Twitter still in a mess with WikiLeaks

Twitter is defending itself from a US court which are asking them to reveal details of supports of WikiLeaks. Twitter has asked Facebook and Google to see if they have been asked the same.


Mid-December 2010, a US court ordered Twitter to give details of accounts owned by supports of WikiLeaks.
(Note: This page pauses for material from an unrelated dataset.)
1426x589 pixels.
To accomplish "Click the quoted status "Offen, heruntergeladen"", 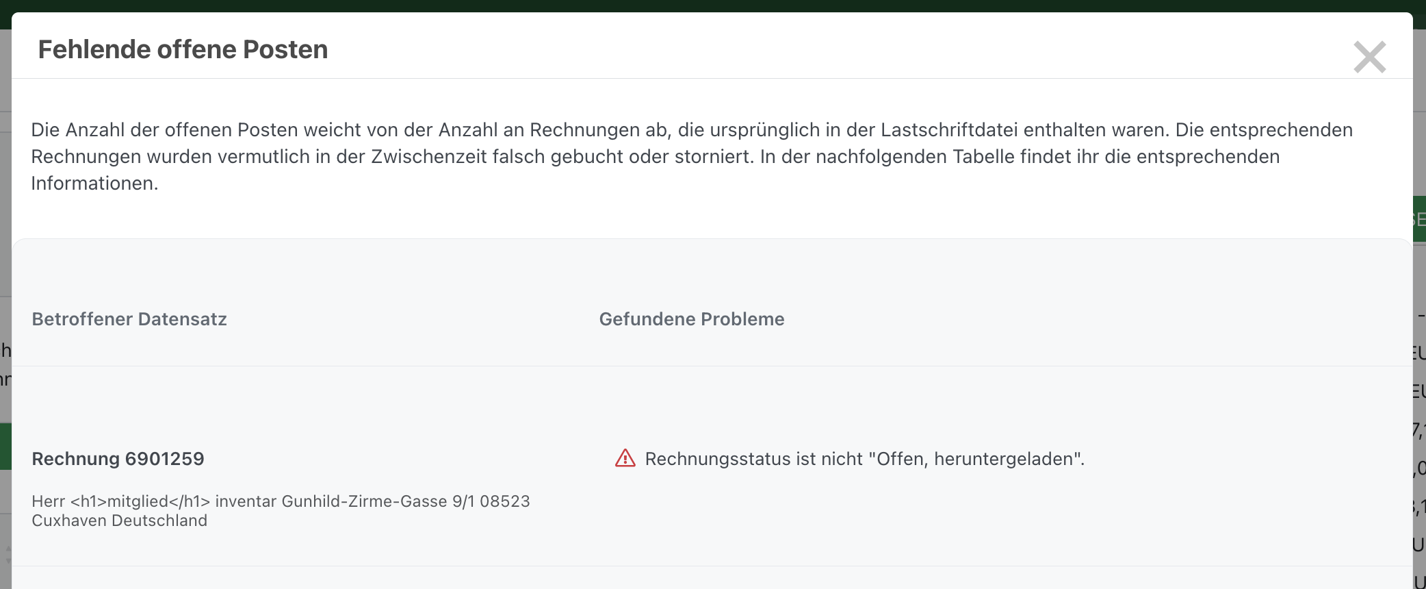I will (974, 459).
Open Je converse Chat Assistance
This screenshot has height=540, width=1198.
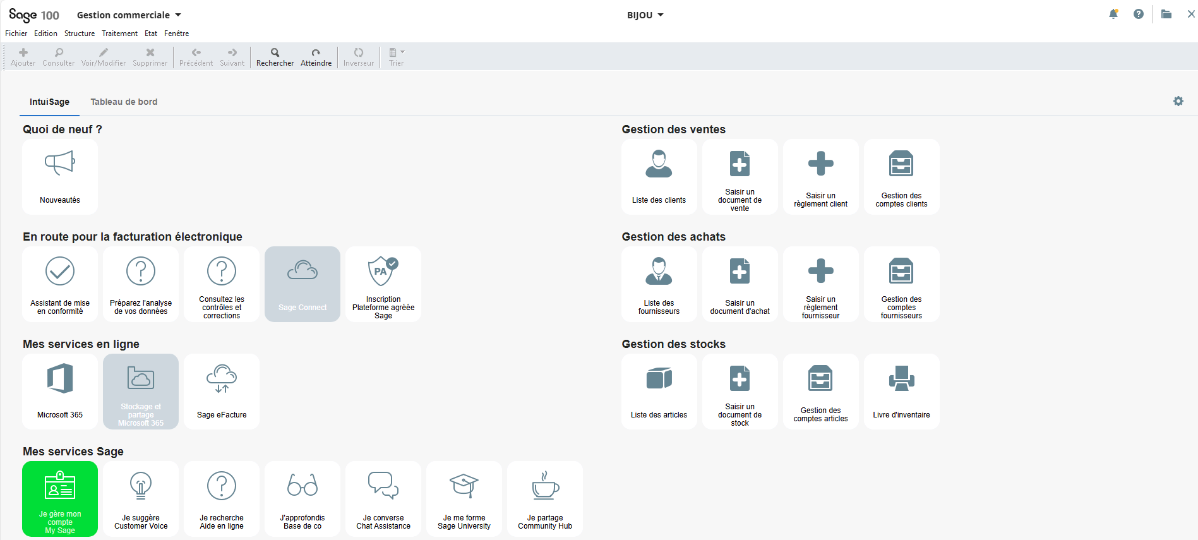point(383,498)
Twitter denied access to such records and advised the owners of the Twitter accounts that they were being asked about.


The US Department of Justice had a subpoena against Twitter on December 14, 2010 requesting records dating back to November 1, 2001 that are "relevant and material to an ongoing criminal investigation". Targetted in this subpoena are WikiLeaks founder, Julian Assange, Rop Gonggrijp (a Dutch hacker) and Bradley Manning - a US Army Intelligence Analyst whom is suspected in leaking info/documents to WikiLeaks.

WikiLeaks opposes this targetting of people from the US Government. It is deemed as harassment.  In a statement made public by WikiLeaks, the subpoena is targeting people who were involved in making the public US military video of a 2007 airstrike that killed Iraqi citizens.
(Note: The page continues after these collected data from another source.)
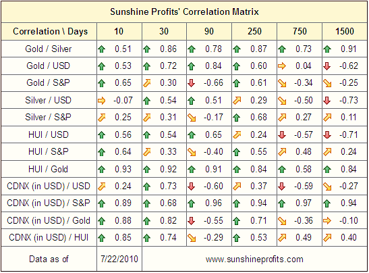Click the diagonal-up arrow for HUI / USD 250-day
Screen dimensions: 369x273
[x=237, y=135]
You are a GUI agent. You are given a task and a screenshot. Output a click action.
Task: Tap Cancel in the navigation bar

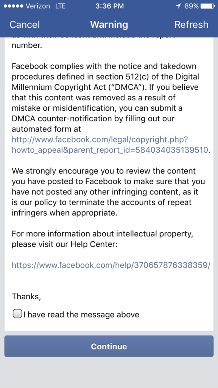coord(25,25)
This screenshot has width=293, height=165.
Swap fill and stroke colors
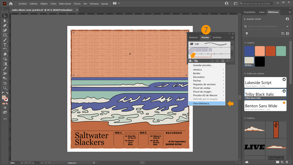7,93
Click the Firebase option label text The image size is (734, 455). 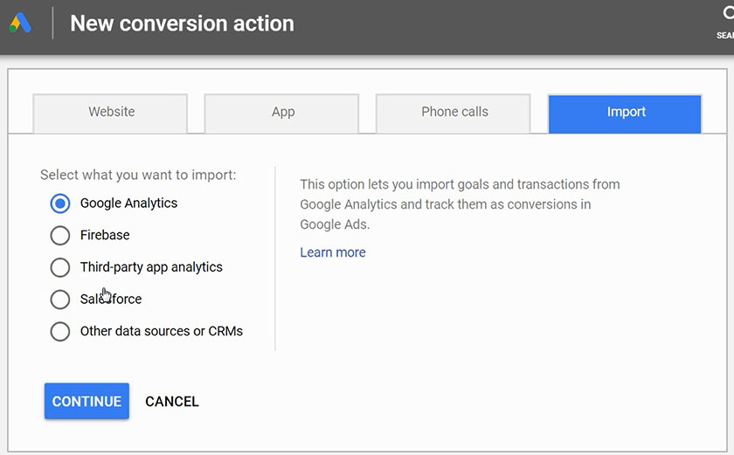pos(105,235)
This doesn't sound like them clamping down on WikiLeaks, this seems like a cover-up at the US government not liking their illegal, citizen-killing activities plastered all over the internet for the world to see.


WikiLeaks did not fake this video. WikiLeaks did not alter this video. All WikiLeaks did was post the video. If the US government has proof that this video is fake, and has witnesses, satellite footage and a mile long list of things they'd need to prove in court - then, by all means, they should do so.


Until then, the truth is just that. The truth.